(Directive): Rewrite the items below, from the line with "The width and" to the line with "at that location.", as a Markdown table with the columns Row and Line. Skip blank lines and leave the pictures out.

(Data extracts):
........
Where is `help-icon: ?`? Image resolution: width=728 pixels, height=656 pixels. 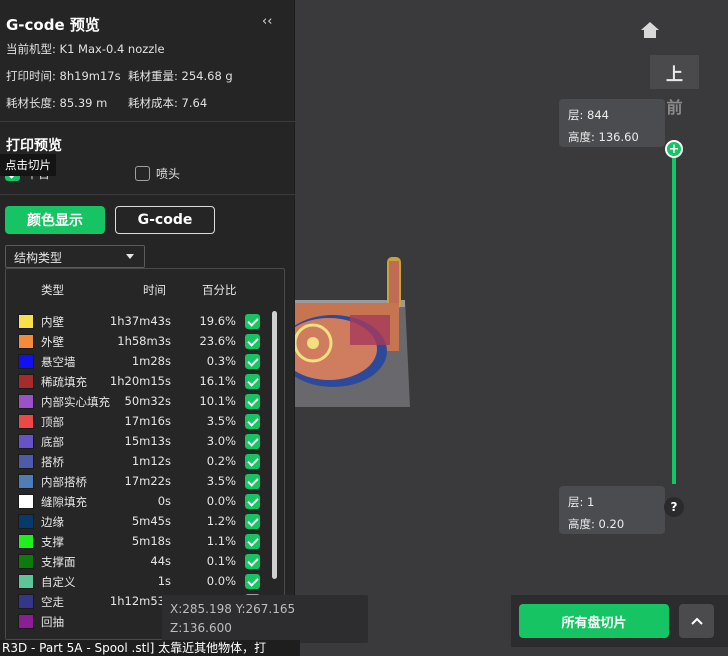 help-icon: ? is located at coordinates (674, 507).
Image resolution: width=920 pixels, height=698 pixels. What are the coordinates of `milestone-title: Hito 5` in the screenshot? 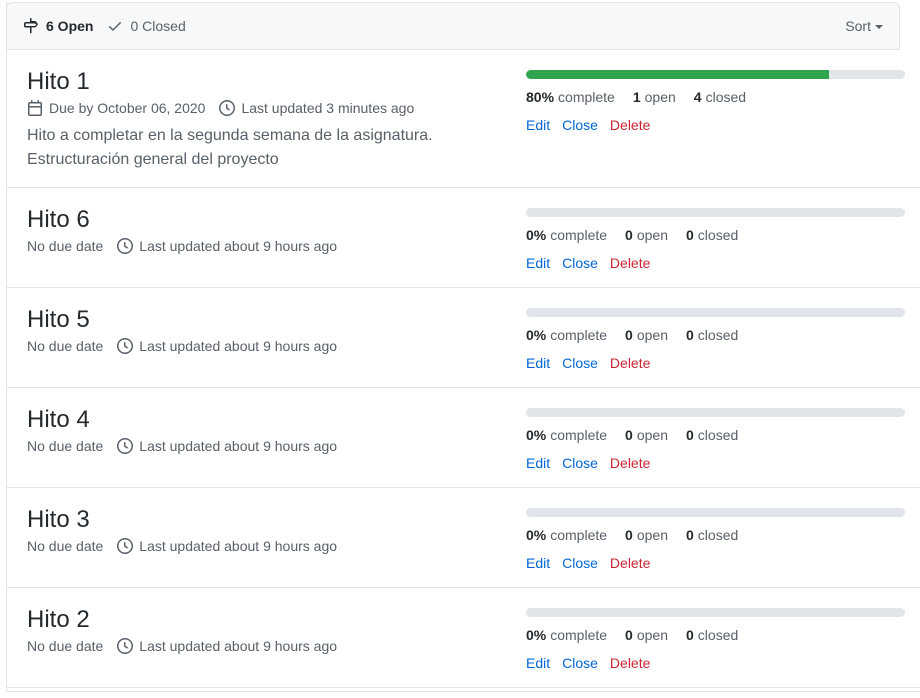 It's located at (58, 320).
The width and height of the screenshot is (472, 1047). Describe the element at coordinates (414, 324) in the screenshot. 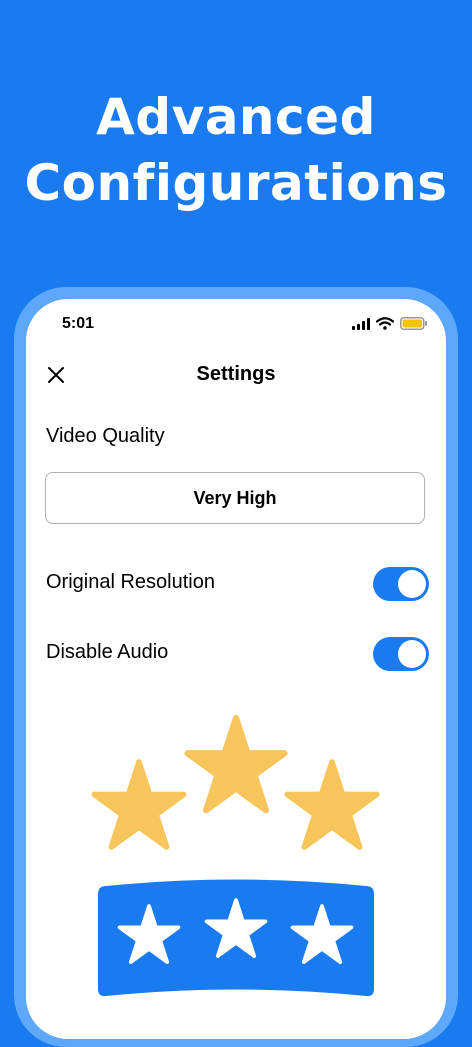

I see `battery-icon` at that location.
........
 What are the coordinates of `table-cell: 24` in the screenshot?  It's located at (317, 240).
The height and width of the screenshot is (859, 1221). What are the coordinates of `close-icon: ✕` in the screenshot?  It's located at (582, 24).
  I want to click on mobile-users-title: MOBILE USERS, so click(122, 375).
........
(Solution to the problem):
| Row | Line |
|---|---|
| 1 | The width and height of the screenshot is (472, 1047). Describe the element at coordinates (414, 324) in the screenshot.  |
| 2 | I see `battery-icon` at that location. |